— Vous, un officier de l’armée du Céleste Empereur, vous vous êtes laissé ridiculiser aux yeux d’une race sujette. Qu’avez-vous à dire ?
— J’implore votre pardon, sire !
— Il ne m’appartient pas de vous l’accorder. C’est une question à régler avec vos ancêtres.
— J’entends bien, sire, dit l’autre en effleurant la courte épée qu’il portait au côté.
— Ne précipitons rien. Je désire que vous alliez en personne raconter votre histoire au Gouverneur impérial.

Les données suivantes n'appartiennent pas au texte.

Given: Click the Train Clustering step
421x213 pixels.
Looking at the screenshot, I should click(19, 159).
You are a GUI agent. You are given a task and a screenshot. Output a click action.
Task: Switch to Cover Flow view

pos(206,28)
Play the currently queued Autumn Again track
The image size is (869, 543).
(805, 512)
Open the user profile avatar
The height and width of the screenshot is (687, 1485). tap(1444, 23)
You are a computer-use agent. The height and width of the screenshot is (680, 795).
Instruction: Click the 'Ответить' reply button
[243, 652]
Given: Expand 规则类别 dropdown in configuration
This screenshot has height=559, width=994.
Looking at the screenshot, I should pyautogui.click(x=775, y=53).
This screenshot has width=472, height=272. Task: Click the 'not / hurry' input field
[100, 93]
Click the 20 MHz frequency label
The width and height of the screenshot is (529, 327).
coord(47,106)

Le gouverneur militaire de la région, qui englobait Denver et la Citadelle, ne fut pas plus ravi que son subordonné :
— Quel besoin aviez-vous d’entrer dans leur lieu saint ? Ces gens sont aussi susceptibles que des enfants. Votre action pourrait être la regrettable cause de l’assassinat de personnes beaucoup plus précieuses que vous. Nous ne pouvons pas éternellement massacrer des esclaves pour leur donner une leçon !
— Je suis indigne, sire.
— Je ne dis pas le contraire. Vous pouvez disposer.
Et le lieutenant partit, pour rejoindre non point sa famille, mais ses ancêtres.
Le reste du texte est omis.